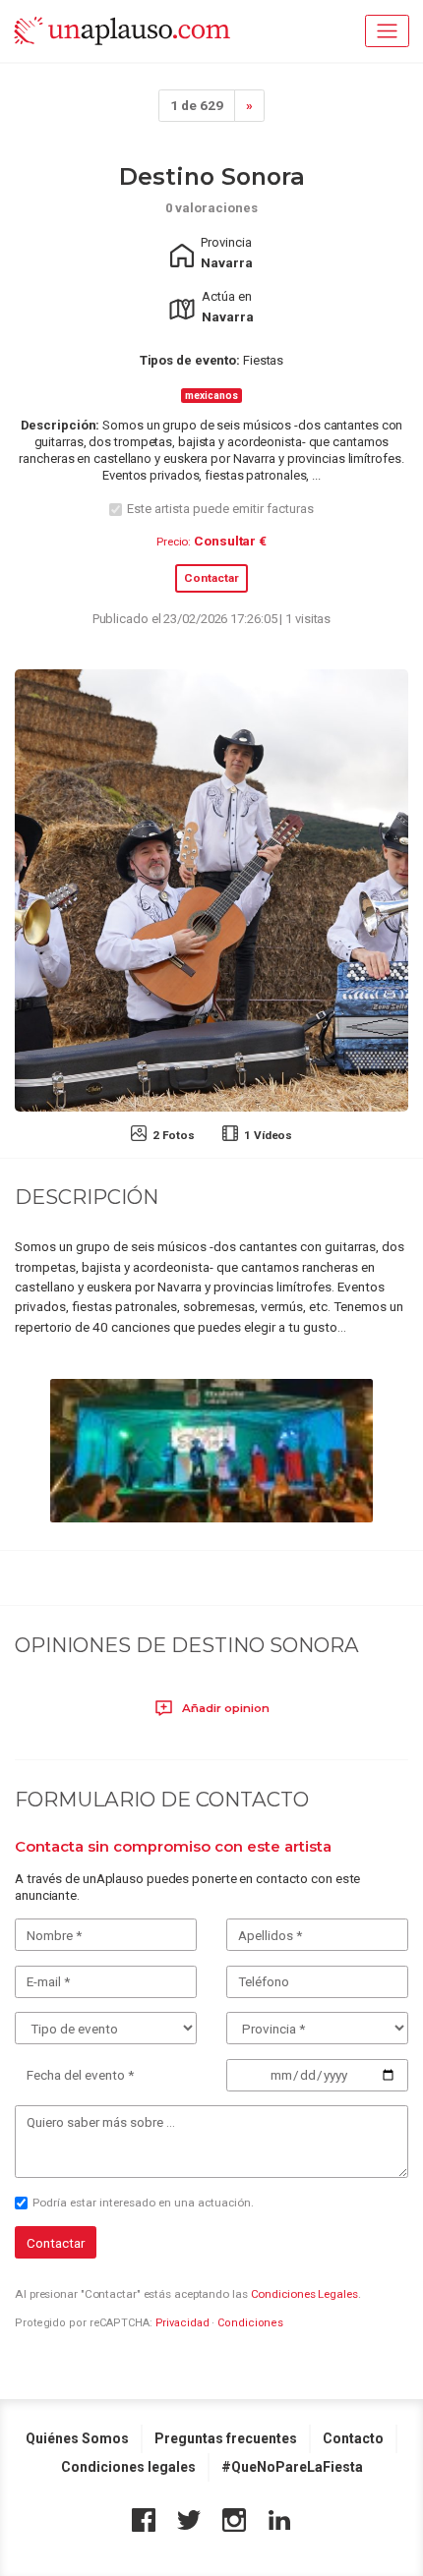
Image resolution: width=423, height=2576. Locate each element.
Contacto (353, 2438)
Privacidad (182, 2323)
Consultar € (230, 540)
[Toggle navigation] (387, 31)
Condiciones (250, 2323)
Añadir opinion (224, 1708)
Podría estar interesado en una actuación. (143, 2202)
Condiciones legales (128, 2467)
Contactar (211, 578)
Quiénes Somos (77, 2438)
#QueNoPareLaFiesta (292, 2467)
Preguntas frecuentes (225, 2438)
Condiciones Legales (304, 2294)
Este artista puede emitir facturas (220, 508)
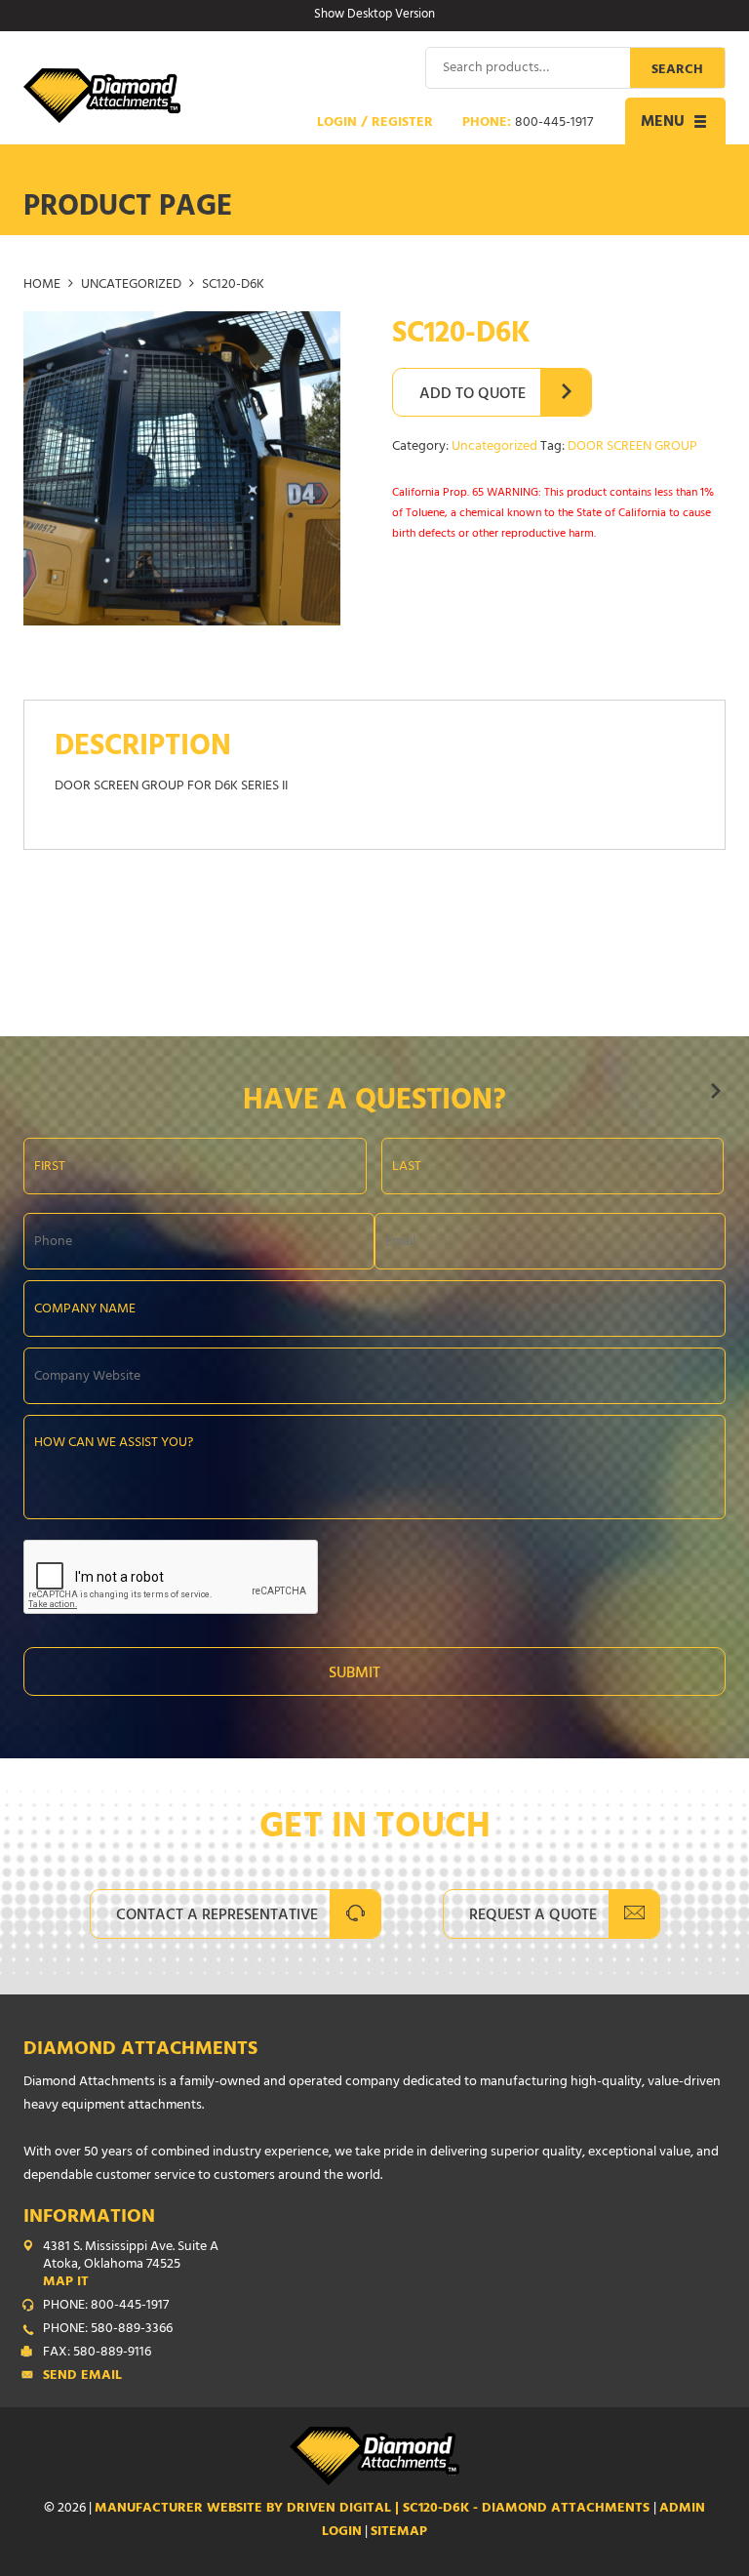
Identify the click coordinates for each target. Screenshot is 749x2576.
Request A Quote (533, 1916)
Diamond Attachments (140, 2051)
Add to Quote (472, 395)
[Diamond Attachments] (101, 95)
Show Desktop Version (374, 15)
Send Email (82, 2377)
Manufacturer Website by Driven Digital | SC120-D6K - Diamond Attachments (374, 2509)
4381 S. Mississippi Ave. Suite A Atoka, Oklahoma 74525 (130, 2265)
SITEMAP (399, 2532)
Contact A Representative (217, 1916)
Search (677, 71)
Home (41, 285)
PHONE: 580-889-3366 (108, 2330)
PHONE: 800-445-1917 (106, 2306)
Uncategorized (131, 285)
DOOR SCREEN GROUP (632, 447)
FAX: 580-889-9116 (97, 2353)
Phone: (527, 124)
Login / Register (375, 124)
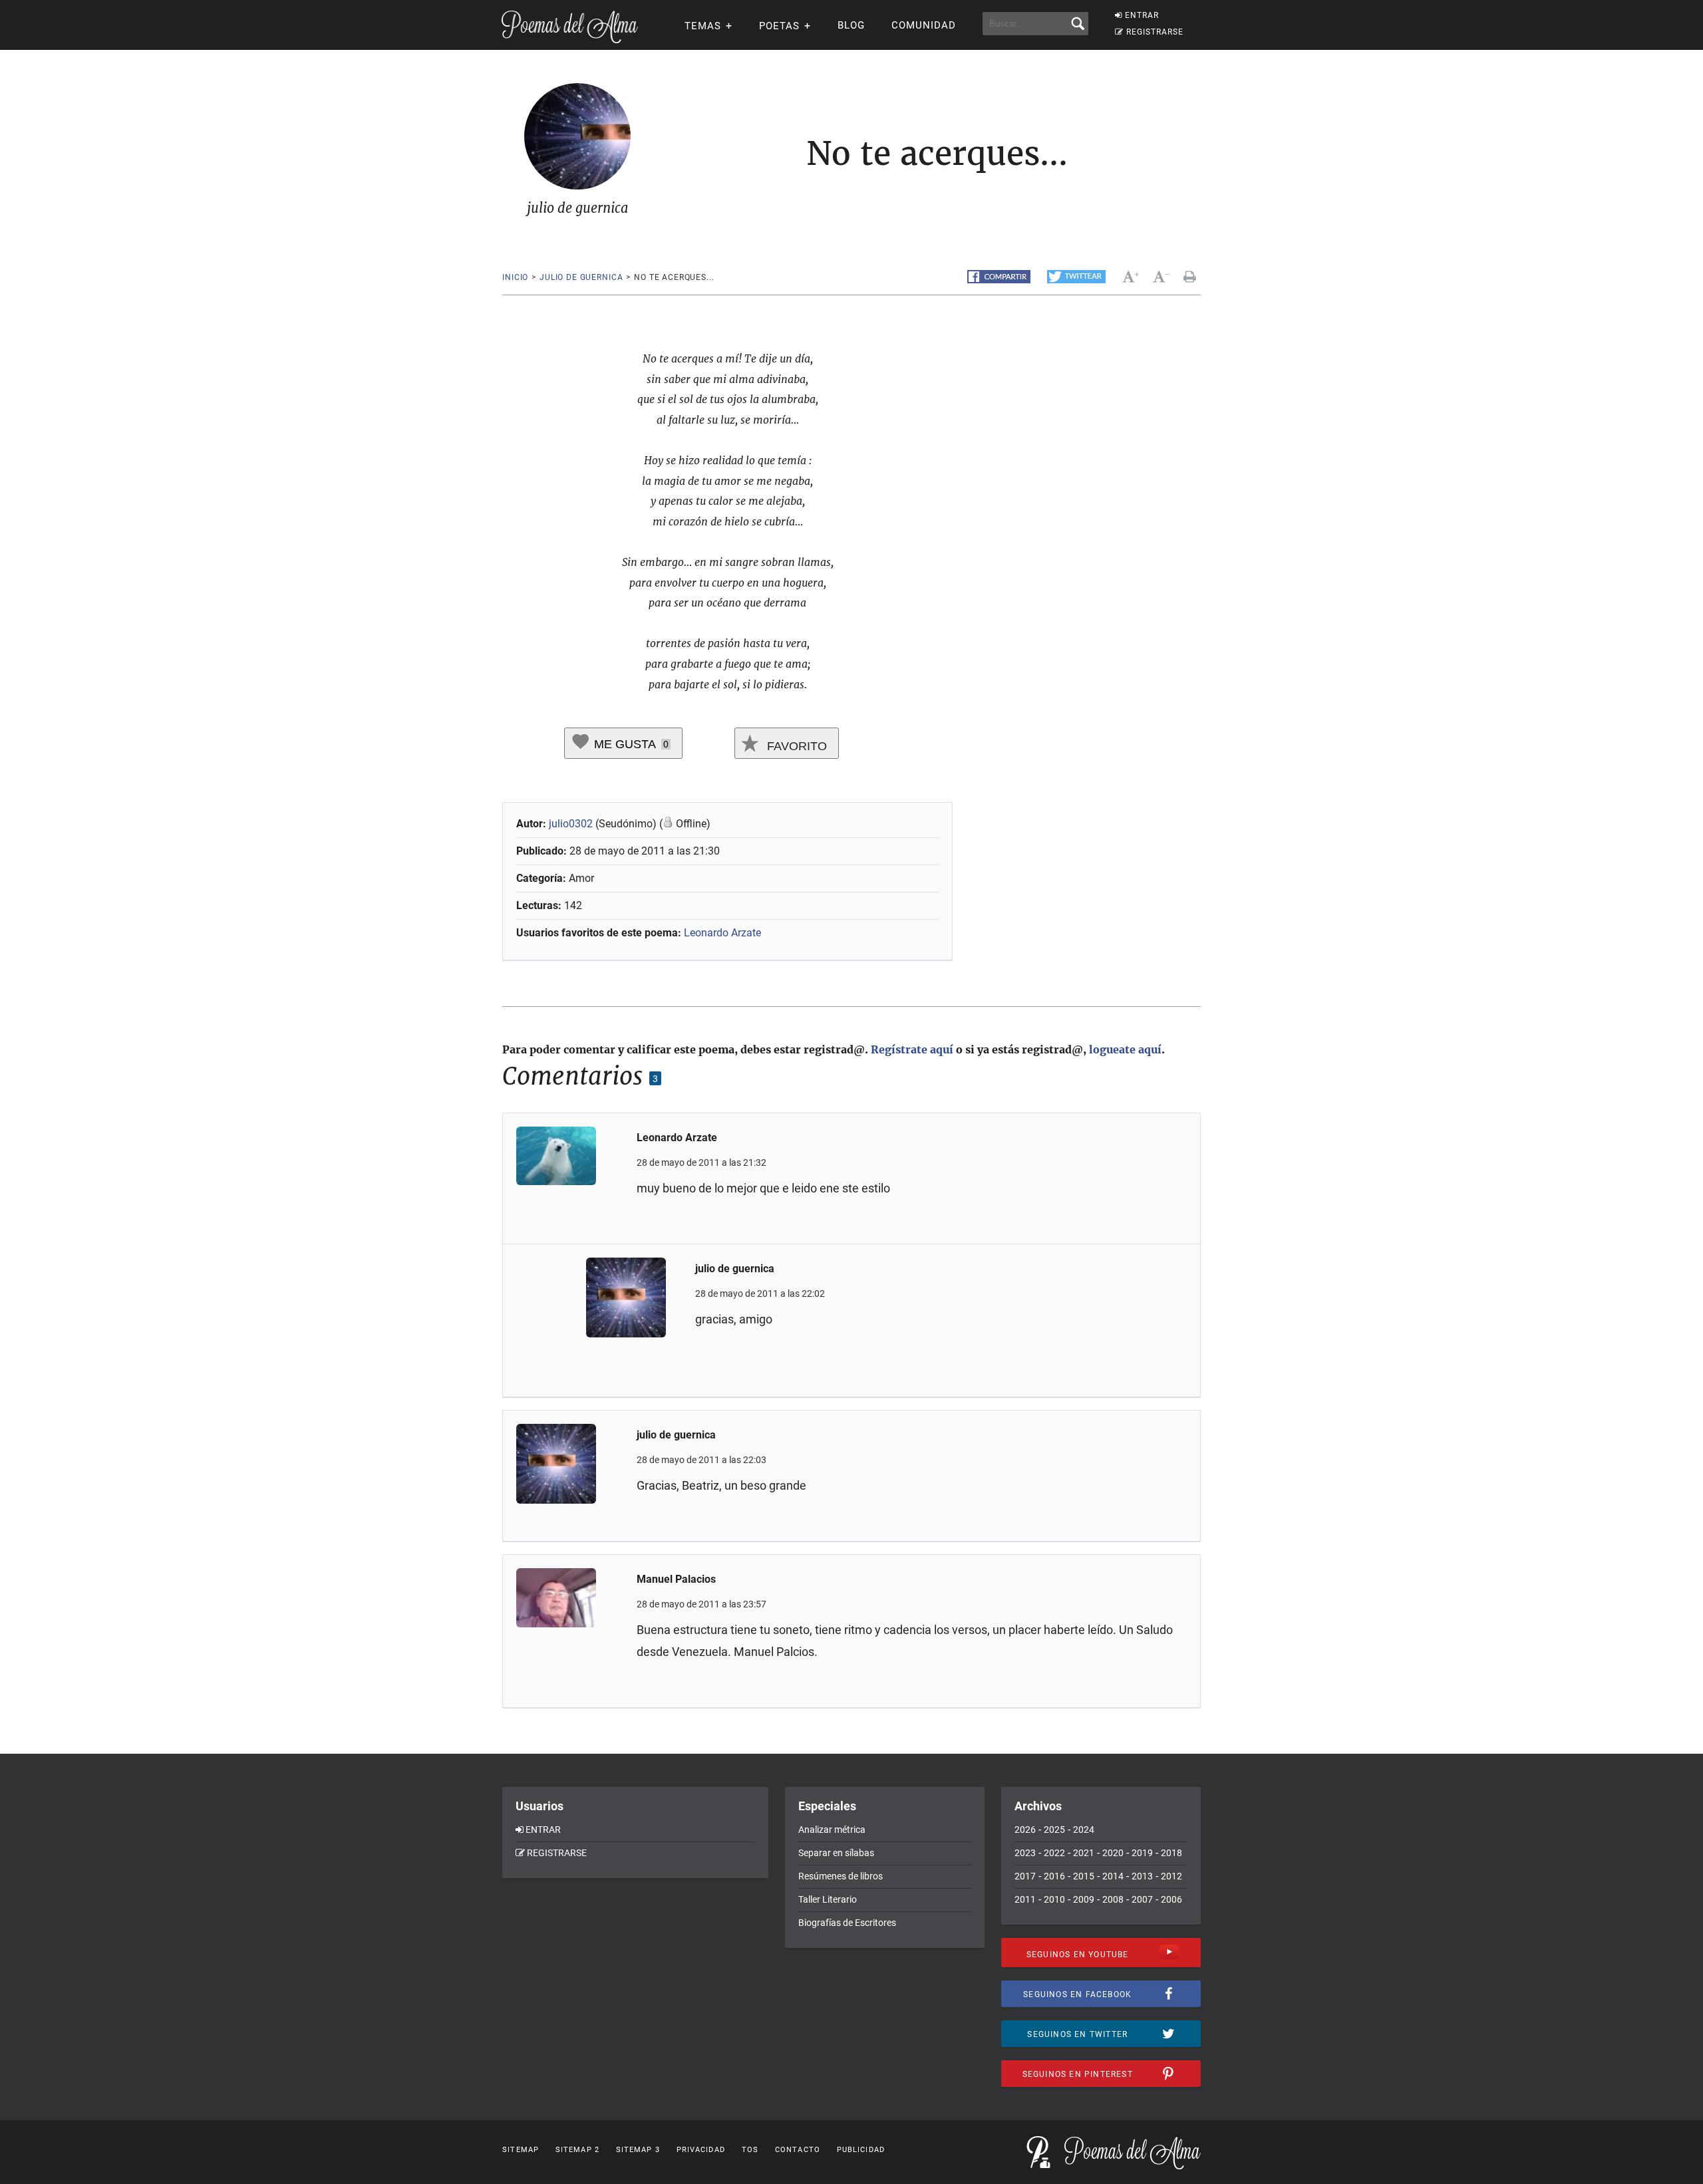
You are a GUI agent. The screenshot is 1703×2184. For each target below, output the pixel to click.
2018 (1171, 1852)
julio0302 (571, 823)
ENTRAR (1142, 15)
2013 (1142, 1876)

■ ■ ■

WHAT IS BEING ASKED: Go to the line above that contains "Podría estar interesado" and reproduce everything exactly from there through the line that contains "DOOR SCREEN GROUP (632, 447)", leaving out the pictures.

ANSWER SECTION:
Podría estar interesado en una actuación. (143, 2202)
Condiciones legales (128, 2467)
Contactar (211, 578)
Quiénes Somos (77, 2438)
#QueNoPareLaFiesta (292, 2467)
Preguntas frecuentes (225, 2438)
Condiciones Legales (304, 2294)
Este artista puede emitir facturas (220, 508)
Identify the click coordinates for each target. Screenshot is 749x2576.
Request A Quote (533, 1916)
Diamond Attachments (140, 2051)
Add to Quote (472, 395)
[Diamond Attachments] (101, 95)
Show Desktop Version (374, 15)
Send Email (82, 2377)
Manufacturer Website by Driven Digital | SC120-D6K - Diamond Attachments (374, 2509)
4381 S. Mississippi Ave. Suite A Atoka, Oklahoma 74525 (130, 2265)
SITEMAP (399, 2532)
Contact A Representative (217, 1916)
Search (677, 71)
Home (41, 285)
PHONE: 580-889-3366 (108, 2330)
PHONE: 800-445-1917 (106, 2306)
Uncategorized (131, 285)
DOOR SCREEN GROUP (632, 447)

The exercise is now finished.